## Exercise
Among the entries below, find every line that has "agent" and pull it out.

## Data shown
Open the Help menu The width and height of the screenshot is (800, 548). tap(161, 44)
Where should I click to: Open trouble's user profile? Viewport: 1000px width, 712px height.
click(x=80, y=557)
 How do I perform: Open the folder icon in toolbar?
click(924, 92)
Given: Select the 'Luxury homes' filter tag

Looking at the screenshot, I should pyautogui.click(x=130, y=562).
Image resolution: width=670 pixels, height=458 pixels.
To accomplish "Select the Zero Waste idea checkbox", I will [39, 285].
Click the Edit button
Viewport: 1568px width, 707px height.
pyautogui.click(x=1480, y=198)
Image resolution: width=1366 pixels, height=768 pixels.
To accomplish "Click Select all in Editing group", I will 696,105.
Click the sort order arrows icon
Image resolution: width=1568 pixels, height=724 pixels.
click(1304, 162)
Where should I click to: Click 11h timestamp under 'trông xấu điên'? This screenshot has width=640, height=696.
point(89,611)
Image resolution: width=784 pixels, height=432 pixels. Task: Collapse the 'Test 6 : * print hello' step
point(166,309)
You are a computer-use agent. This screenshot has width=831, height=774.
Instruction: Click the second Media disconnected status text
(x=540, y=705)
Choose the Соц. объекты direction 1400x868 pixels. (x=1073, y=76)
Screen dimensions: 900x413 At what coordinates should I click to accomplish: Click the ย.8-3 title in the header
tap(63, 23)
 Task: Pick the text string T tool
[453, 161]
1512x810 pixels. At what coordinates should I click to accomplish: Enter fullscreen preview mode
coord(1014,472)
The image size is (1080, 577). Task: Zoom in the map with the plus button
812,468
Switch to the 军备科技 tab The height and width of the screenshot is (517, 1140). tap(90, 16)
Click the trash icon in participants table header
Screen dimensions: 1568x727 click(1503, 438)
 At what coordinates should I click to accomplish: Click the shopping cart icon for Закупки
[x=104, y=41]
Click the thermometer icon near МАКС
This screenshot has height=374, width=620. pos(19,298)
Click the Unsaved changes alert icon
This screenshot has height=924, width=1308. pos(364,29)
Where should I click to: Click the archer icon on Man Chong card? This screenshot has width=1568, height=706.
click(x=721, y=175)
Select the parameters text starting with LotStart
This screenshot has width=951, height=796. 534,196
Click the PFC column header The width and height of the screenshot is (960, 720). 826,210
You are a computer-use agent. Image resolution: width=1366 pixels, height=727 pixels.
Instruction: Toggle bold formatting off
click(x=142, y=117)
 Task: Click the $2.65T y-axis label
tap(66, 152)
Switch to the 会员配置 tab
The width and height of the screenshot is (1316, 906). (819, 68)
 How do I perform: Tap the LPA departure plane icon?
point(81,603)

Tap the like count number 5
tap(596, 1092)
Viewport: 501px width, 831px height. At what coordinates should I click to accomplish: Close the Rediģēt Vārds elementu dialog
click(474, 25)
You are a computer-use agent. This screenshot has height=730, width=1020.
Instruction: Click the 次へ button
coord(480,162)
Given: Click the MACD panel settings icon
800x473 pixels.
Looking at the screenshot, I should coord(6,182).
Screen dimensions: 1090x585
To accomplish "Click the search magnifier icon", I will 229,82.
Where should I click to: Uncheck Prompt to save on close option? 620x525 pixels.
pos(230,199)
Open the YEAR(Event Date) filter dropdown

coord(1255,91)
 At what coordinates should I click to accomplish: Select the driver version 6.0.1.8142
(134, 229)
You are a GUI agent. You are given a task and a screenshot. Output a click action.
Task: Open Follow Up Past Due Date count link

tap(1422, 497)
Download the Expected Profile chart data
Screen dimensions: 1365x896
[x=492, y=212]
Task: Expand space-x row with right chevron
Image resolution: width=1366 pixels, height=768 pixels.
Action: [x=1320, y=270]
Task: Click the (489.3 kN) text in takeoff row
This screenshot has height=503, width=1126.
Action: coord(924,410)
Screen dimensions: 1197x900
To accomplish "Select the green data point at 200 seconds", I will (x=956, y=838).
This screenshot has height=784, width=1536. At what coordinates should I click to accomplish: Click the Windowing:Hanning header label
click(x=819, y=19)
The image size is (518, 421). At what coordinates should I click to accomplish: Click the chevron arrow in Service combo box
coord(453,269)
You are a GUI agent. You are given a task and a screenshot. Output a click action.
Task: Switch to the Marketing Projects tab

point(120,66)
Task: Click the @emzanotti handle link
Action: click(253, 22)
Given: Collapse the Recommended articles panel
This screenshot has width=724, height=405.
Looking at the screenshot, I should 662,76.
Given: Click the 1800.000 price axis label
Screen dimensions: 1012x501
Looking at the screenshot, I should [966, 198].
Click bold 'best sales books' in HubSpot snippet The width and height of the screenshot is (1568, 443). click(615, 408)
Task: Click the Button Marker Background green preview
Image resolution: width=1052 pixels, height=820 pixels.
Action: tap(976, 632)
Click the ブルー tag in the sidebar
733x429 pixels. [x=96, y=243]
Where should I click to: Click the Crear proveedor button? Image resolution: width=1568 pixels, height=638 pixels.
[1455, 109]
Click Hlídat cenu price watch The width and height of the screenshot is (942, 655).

## Reply
You are a computer-use agent. This screenshot has width=831, height=774.
You are a computer-use agent. Image resolution: width=1366 pixels, height=727 pixels.
You are a computer-use agent. This screenshot has height=730, width=1020.
You are a GUI agent. You are given a task and a screenshot. Output a click action.
You are a GUI agent. You are given a task and a screenshot. Output a click action.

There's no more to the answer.